3) What is the “land application” of sewage sludge?
EPA has promoted the “land application” of sewage sludge since 1993 as the preferred method for municipal sludge disposal. Millions of tons of hazardous sewage sludge have subsequently been spread on farmland, school yards, and parks in the United States, and many people living near sludged agricultural sites and many farm animals fed on sludged silage and hay have been made very sick.
In February 2008, the McElmurrays, dairy farmers from Georgia, received an order and judgment issued by Federal Judge Anthony Alaimo of the 11th Circuit Court. The order addresses and confirms that there have been decades of deceit by the EPA and finds against the USDA and the EPA. It acknowledges that the sludge applications on the McElmurrays' farm were responsible for killing hundreds of diary cattle and contaminating the milk supplies in several states. In the ruling, Judge Alaimo said, "senior EPA officials took extraordinary steps to quash scientific dissent and any questioning of EPA's biosolids program." (United States District Court Southern District of Georgia, McElmurray v. U.S. Department of Agriculture, Case 1:05-cv-00159-AAA-WLB Document 67, Filed 02/25/2008.)
4) What are some of the documented hazardous materials in sewage sludge?
In addition to toxic metals, pathogenic viruses and bacteria, some hazardous materials in sludge include: endocrine disruptors like brominated flame retardants (PBDEs, which are a lot like PCBs), phthalates like DEHP (a reproductive and developmental toxin), persistent and toxic ingredients in personal care products (e.g., triclosan and galaxolide), and pharmaceuticals.
A 2009 EPA study (Targeted National Sewage Sludge Survey) concluded that all sewage sludge contains toxic and hazardous materials, including large numbers of endocrine disruptors.
For a list of peer-reviewed, technical papers documenting hazardous materials in sewage sludge, see Scientific Studies of Sewage Sludge.
5) Is there any process at the sewage treatment plant that detoxifies and/or removes hazardous materials from the sludge?
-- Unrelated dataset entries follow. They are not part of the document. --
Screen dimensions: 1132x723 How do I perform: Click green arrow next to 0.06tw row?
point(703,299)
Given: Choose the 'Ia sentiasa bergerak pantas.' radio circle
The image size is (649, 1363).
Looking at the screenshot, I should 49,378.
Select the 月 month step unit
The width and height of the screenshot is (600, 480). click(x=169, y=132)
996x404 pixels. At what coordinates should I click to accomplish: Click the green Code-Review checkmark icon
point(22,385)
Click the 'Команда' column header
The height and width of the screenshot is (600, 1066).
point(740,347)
No. The sole job of wastewater treatment is to reduce pollution in the effluent (the treated wastewater that leaves the plant): there is no treatment or “detoxification” of any hazardous or toxic material in the sludge.
6) It is claimed that some industrial wastewater discharges are “pretreated” before they go down the drain. Does “pretreatment” mean that none of the “pretreated” hazardous or toxic wastes go down the drain?
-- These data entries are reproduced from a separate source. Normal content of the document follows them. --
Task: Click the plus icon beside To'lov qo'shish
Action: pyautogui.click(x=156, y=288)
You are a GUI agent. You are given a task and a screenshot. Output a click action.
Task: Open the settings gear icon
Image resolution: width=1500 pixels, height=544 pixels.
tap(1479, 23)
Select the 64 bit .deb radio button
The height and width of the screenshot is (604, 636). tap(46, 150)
No it does not. “Pretreatment” means only that the concentrations of the limited number of hazardous materials covered by this program may have been lowered in the wastewater. The quantity and toxicity of hazardous materials will remain unchanged. As anyone who has worked in the field of environmental protection for decades knows, the amount—not the concentrations—of hazardous or toxic material is the accurate measure of pollution in the environment.